Segment Start: DATA EXTRACT

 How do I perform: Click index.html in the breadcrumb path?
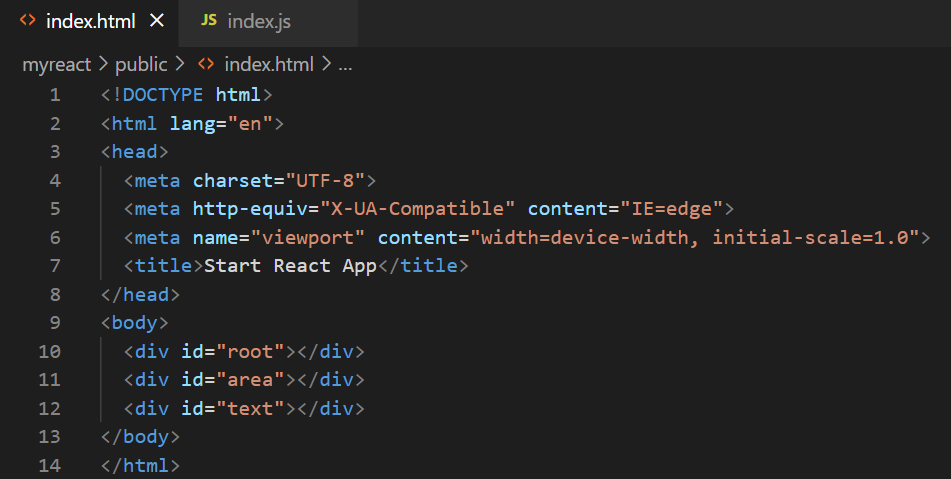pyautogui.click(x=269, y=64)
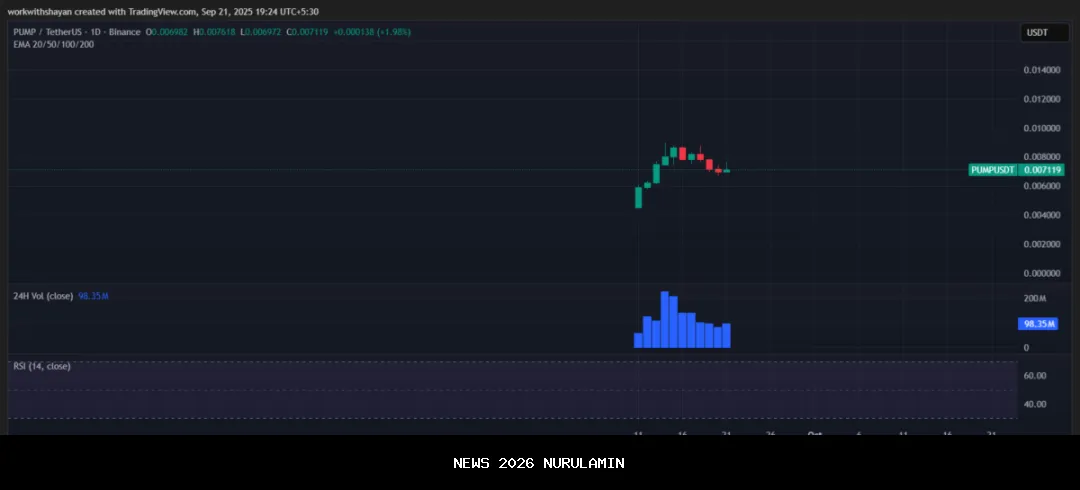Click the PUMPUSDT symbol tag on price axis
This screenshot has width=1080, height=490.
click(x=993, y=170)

Segment End: DATA EXTRACT

*TASK STATEMENT:* Each line above should be written out again unchanged; no images are to be carried over.

*YOUR SOLUTION:*
 How do I perform: Click index.html in the breadcrumb path?
pyautogui.click(x=269, y=64)
Click the PUMPUSDT symbol tag on price axis
This screenshot has width=1080, height=490.
click(x=993, y=170)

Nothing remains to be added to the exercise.